EXERCÍCIO PROPOSTO
Transcreva, sem nenhuma alteração, o trecho do texto sobre a moratória argentina começando em "Pela proposta inicial" e terminando em "executam o default.".

TEXTO FORNECIDO
A partir de então, a Argentina recebeu três contra-propostas, sendo uma delas a considerada mais próxima dos parâmetros pretendidos pelo governo argentino. Apesar dessa aproximação, as diferenças ainda persistem.
Pela proposta inicial argentina, rejeitada pelos credores, o país reconheceria em torno de US$ 0,40 de cada dólar de dívida. Pela melhor contra-proposta dos credores, esse reconhecimento deveria estar em torno de US$ 0,55 por dólar.
Calote e pandemia
O moratória à qual o país ingressa vem acompanhada de um compromisso de negociação entre as partes, implicando que, enquanto durarem as negociações, os credores não entrem com ações legais que ativem as cláusulas que executam o default.
"A Argentina tem pouco tempo para fechar um acordo. O prazo que o país impôs, na verdade, corre contra si próprio porque, se este cenário de negociações terminar mal e a Argentina entrar em moratória, a saída da pandemia e a recuperação da economia argentina serão muito mais difíceis", explica à RFI o economista Marcelo Elizondo, diretor da consultoria Desenvolvimento de Negócios Internacionais (DNI).
Para o governo argentino, trata-se de uma "moratória suave" sem maiores consequências na prática. Os economistas concordam que ainda há uma margem para negociar antes de procurar os tribunais.
"Se o default durar pouco, não haverá maiores implicâncias. Mesmo que alguma agência classificadora de risco defina a Argentina em moratória, se houver um acordo nos próximos dias, não deveria haver maiores problemas. Porém, se não houver um acordo com os credores, o calote vai agravar uma economia já complicada pela profunda recessão combinada com elevadíssima inflação", avalia Daniel Artana, economista chefe da Fundação de Investigações Económicas Latino-americanas (FIEL).

INFORMAÇÕES
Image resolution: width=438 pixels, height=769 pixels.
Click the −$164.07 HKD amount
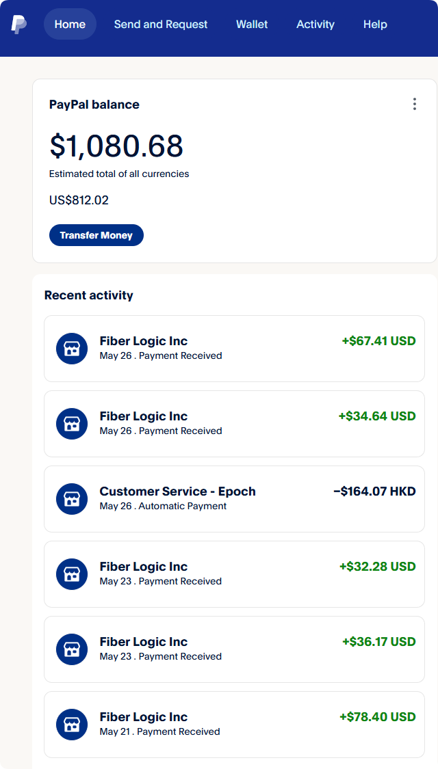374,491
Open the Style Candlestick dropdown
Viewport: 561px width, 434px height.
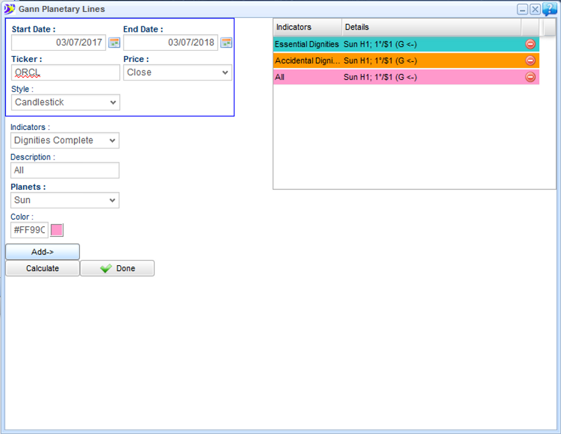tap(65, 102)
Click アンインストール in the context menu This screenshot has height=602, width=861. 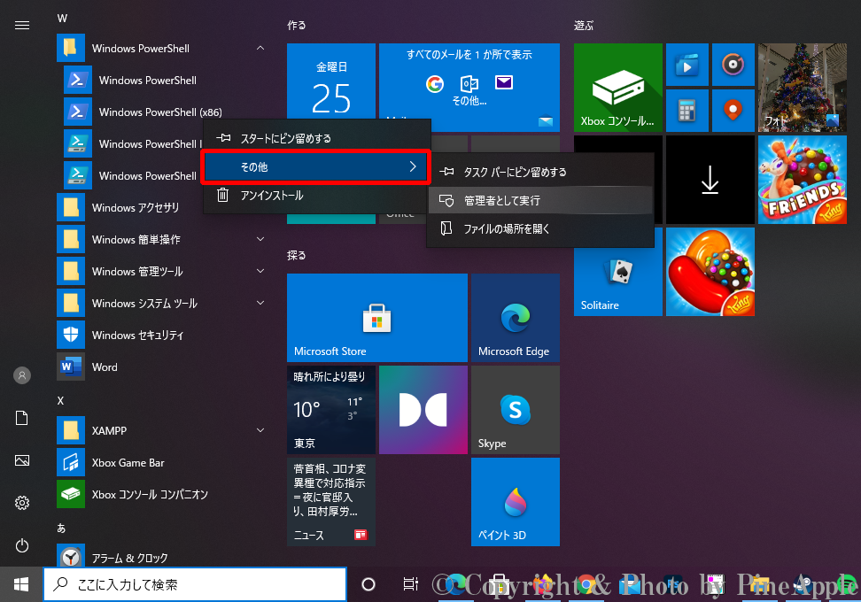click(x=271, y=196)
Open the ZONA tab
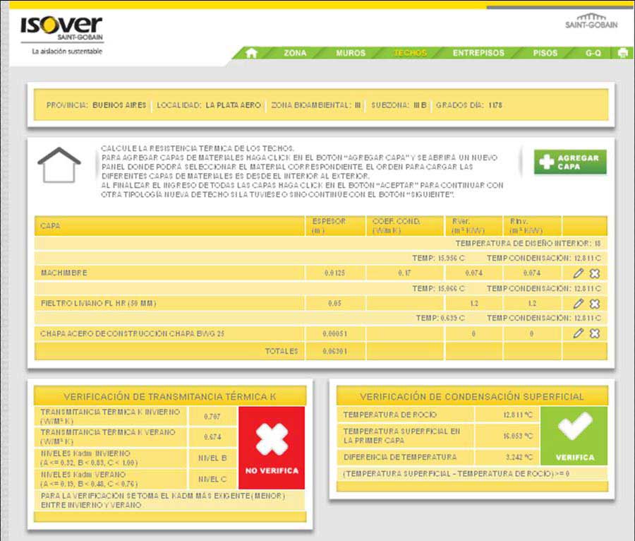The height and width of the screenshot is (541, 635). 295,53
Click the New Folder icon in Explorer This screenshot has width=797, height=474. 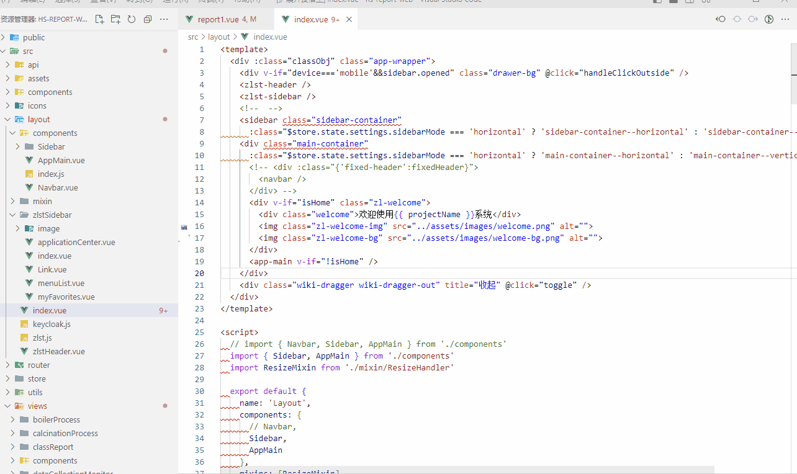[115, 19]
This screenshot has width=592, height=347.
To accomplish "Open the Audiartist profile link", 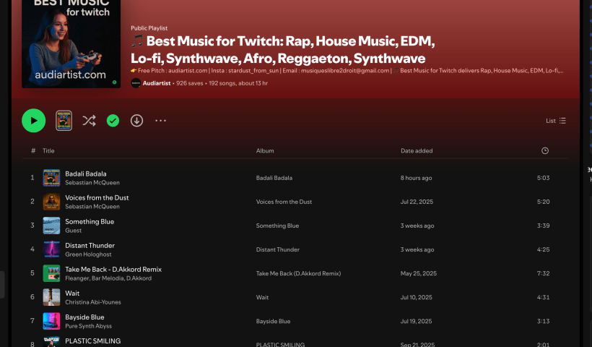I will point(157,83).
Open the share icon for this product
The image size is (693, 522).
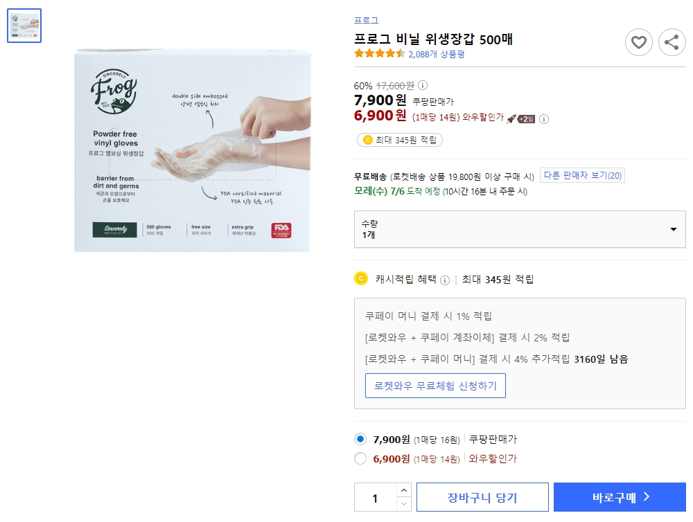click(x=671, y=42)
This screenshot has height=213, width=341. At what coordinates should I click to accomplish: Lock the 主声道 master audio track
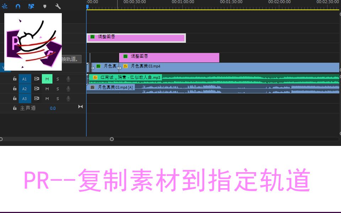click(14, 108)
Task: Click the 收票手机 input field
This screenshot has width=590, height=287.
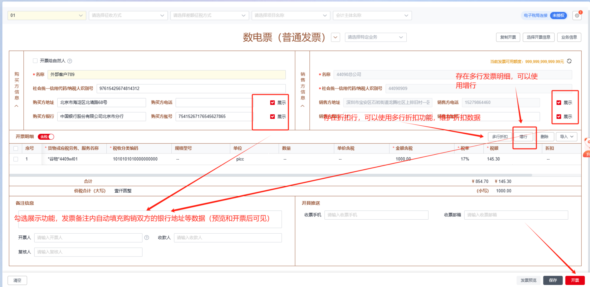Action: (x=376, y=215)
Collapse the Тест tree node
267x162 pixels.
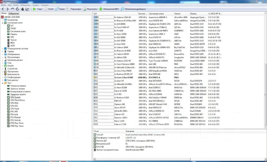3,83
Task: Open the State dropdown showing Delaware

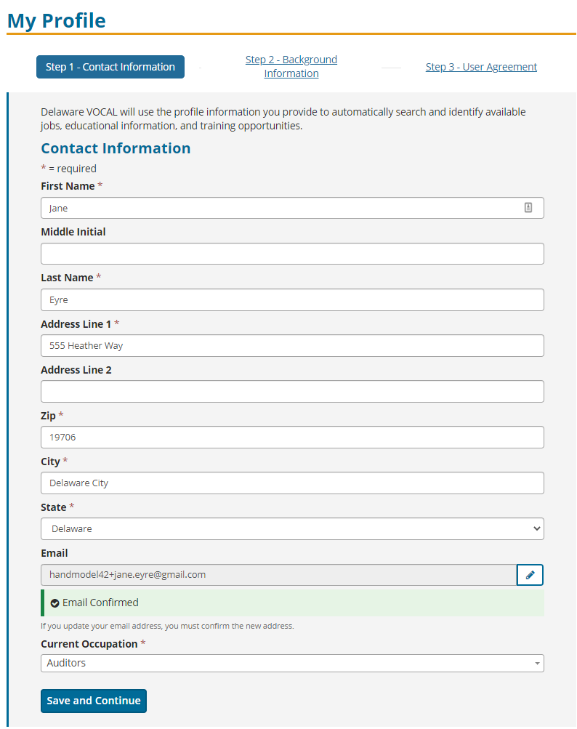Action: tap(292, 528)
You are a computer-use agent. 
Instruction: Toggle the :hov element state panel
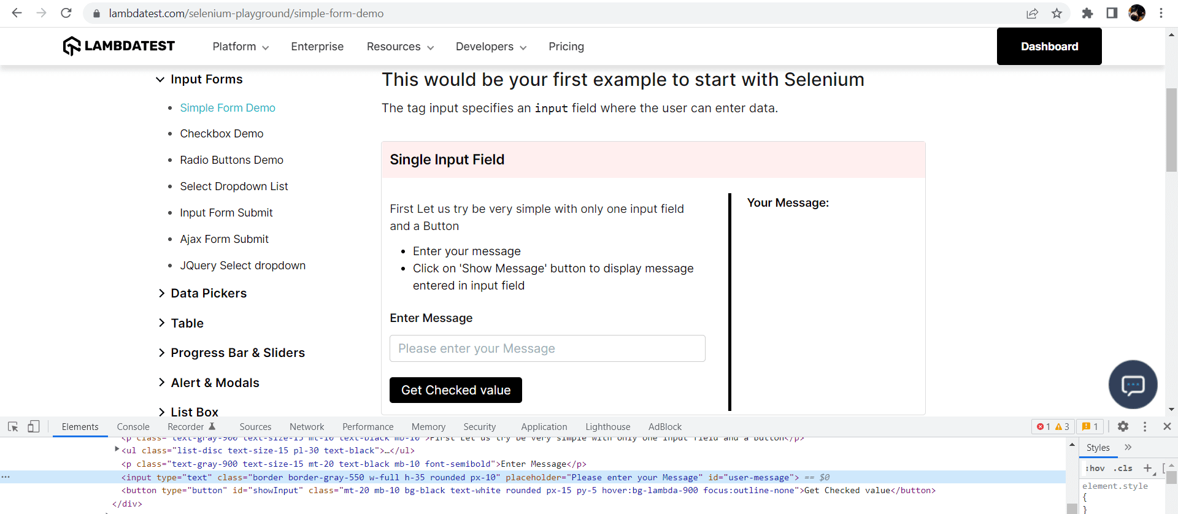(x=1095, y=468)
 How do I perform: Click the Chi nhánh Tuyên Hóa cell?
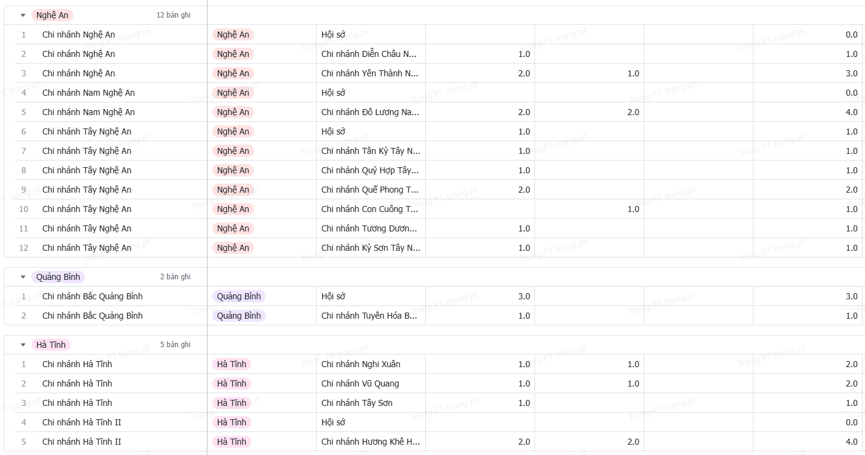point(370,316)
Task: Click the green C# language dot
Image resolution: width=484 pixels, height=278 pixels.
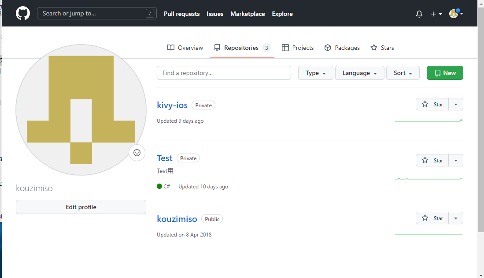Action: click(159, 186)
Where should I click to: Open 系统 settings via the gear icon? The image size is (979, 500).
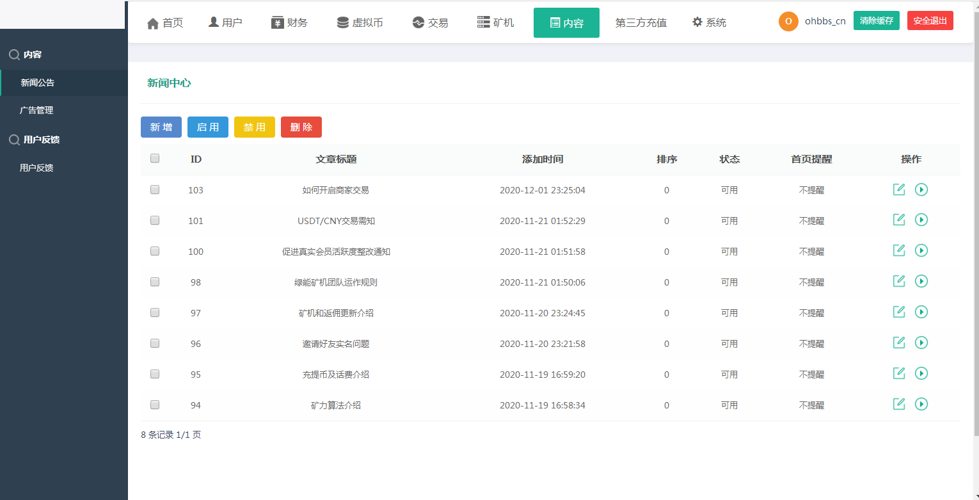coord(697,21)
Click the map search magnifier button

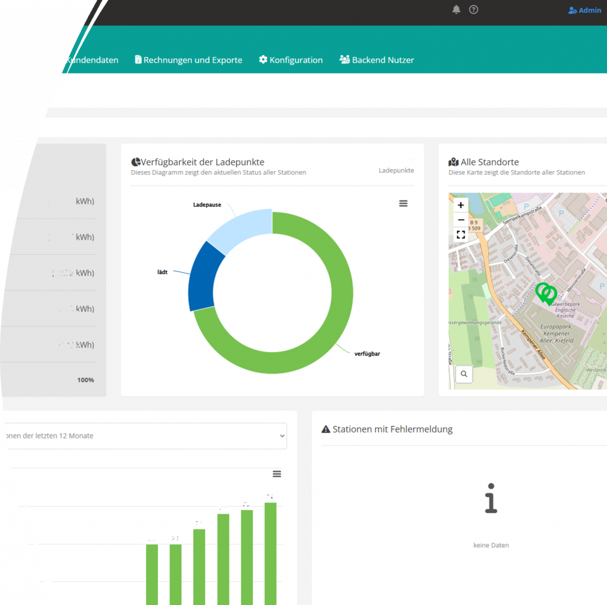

TAREFA RESOLVIDA
Pela proposta inicial argentina, rejeitada pelos credores, o país reconheceria em torno de US$ 0,40 de cada dólar de dívida. Pela melhor contra-proposta dos credores, esse reconhecimento deveria estar em torno de US$ 0,55 por dólar.
Calote e pandemia
O moratória à qual o país ingressa vem acompanhada de um compromisso de negociação entre as partes, implicando que, enquanto durarem as negociações, os credores não entrem com ações legais que ativem as cláusulas que executam o default.